*ASSIGNMENT*
Reproduce exactly the lines from the one containing "You are a computer-use" through the end of the entries, including both. Drop the pictures.

*Saved data entries*
┌────────

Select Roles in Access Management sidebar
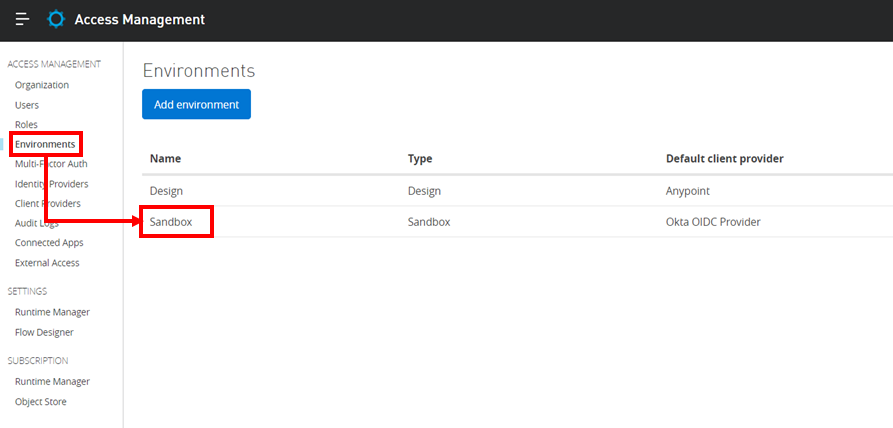The width and height of the screenshot is (893, 428). click(26, 125)
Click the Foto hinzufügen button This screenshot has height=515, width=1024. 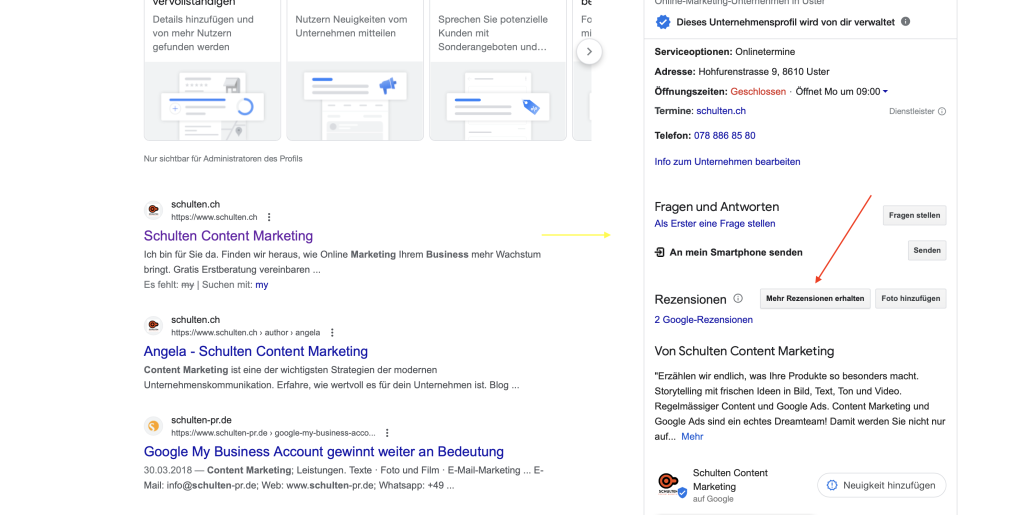click(x=910, y=298)
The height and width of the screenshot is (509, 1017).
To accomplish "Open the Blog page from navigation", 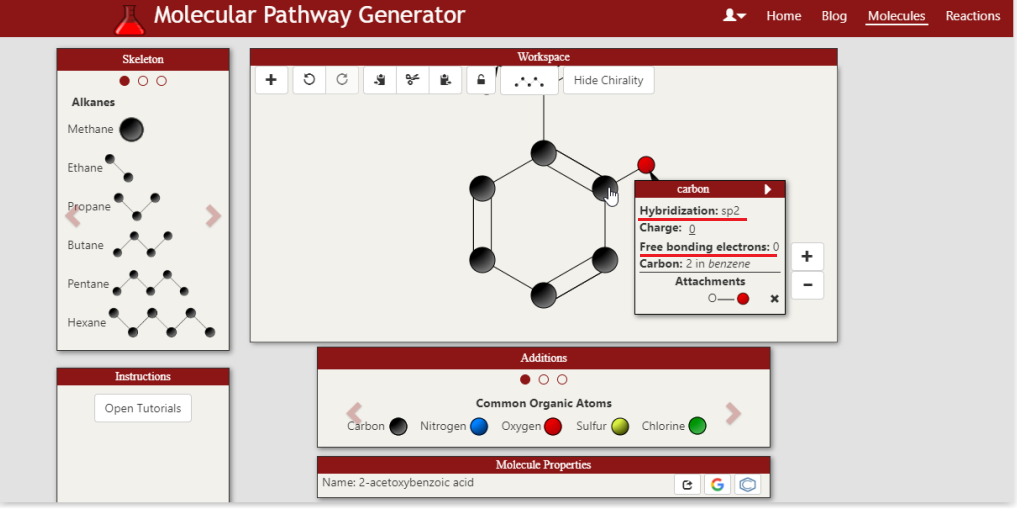I will pos(833,16).
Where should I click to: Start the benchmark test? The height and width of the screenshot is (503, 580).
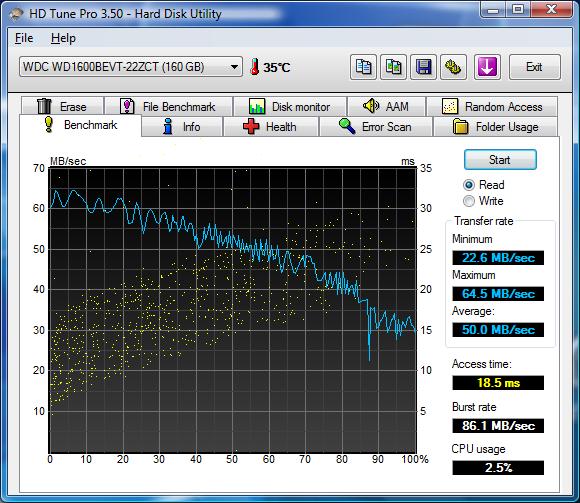click(x=500, y=160)
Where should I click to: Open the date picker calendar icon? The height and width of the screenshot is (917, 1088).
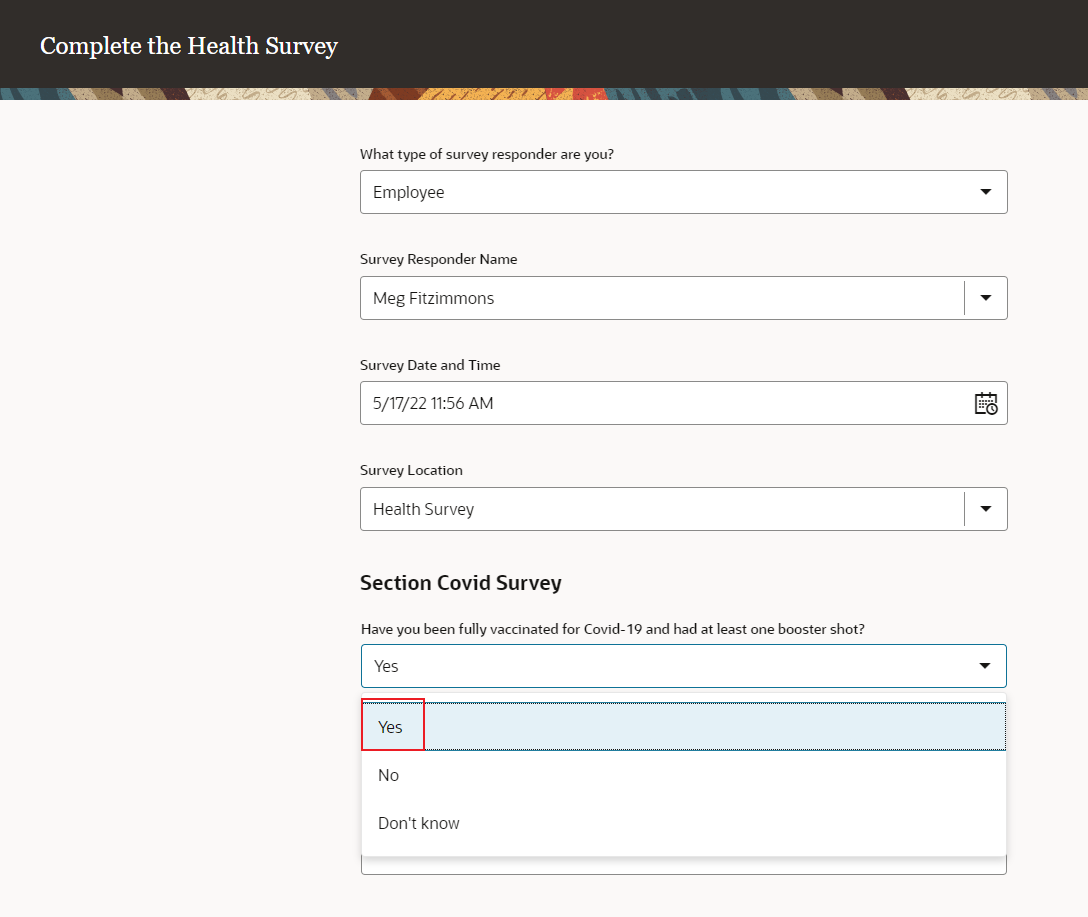pos(986,403)
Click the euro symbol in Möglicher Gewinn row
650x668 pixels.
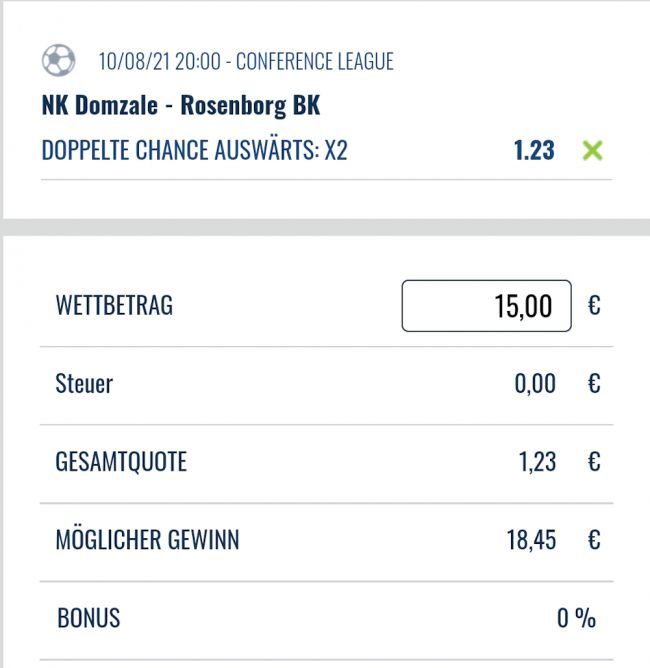[594, 541]
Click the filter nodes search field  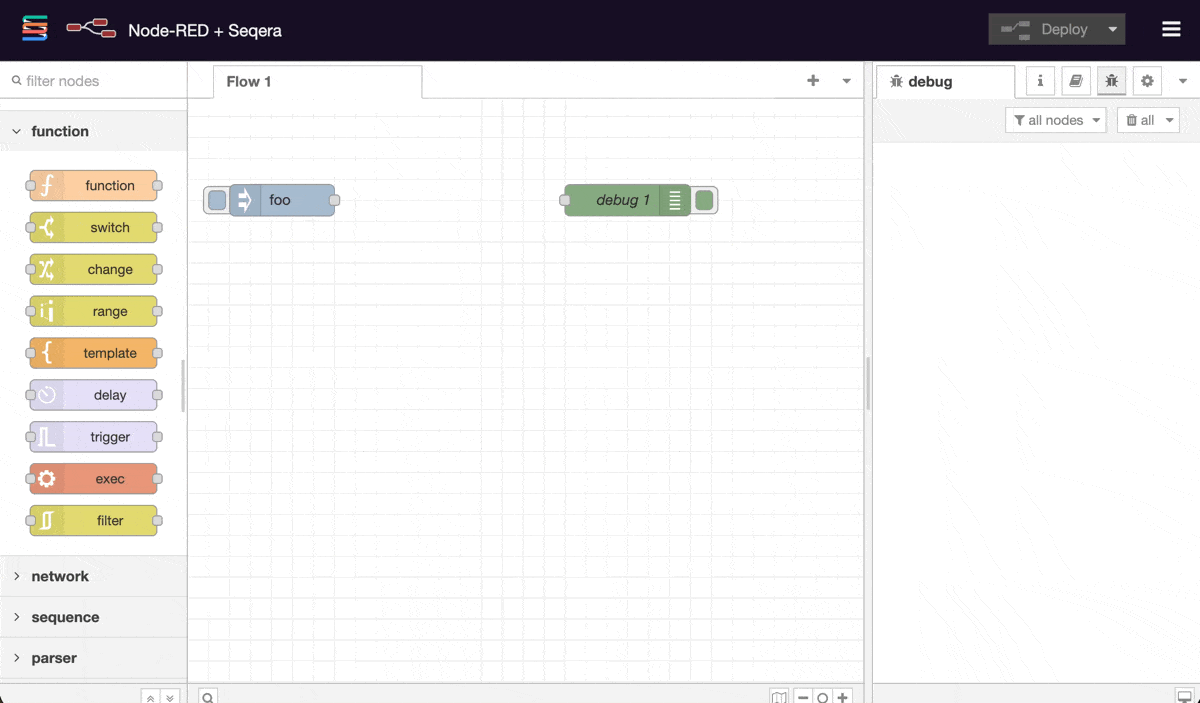coord(90,80)
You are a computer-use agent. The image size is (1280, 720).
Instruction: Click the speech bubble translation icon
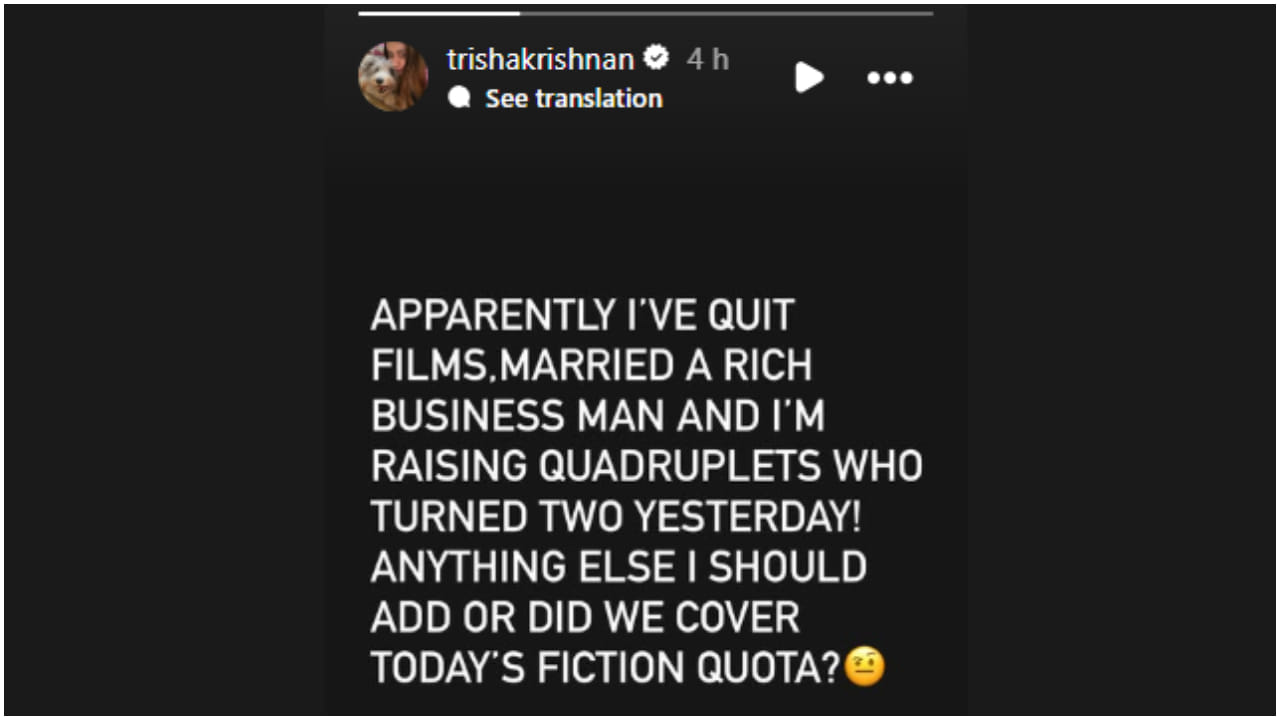(461, 97)
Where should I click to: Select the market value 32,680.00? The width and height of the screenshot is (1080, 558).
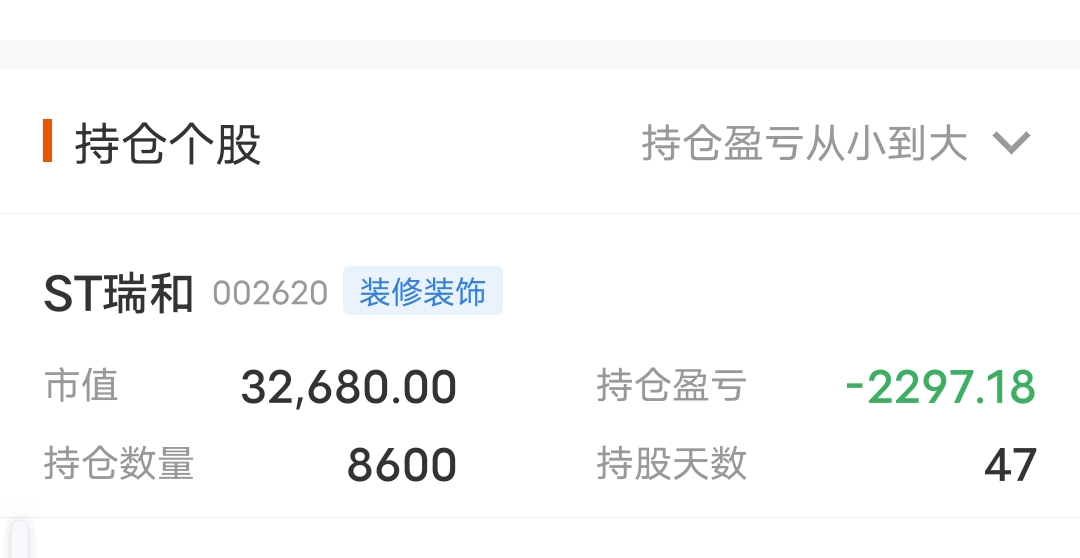pos(349,386)
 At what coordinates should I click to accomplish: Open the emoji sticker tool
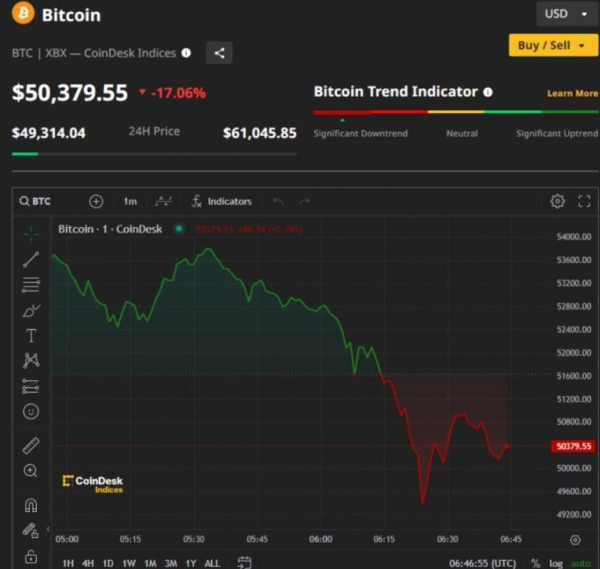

└────────

*COMPLETED EXERCISE*
You are a computer-use agent. The image size is (1280, 720).
Instruction: Click the speech bubble translation icon
(461, 97)
Where should I click to: Select the market value 32,680.00? The width and height of the screenshot is (1080, 558).
pos(349,386)
 At what coordinates should I click to accomplish: Open the emoji sticker tool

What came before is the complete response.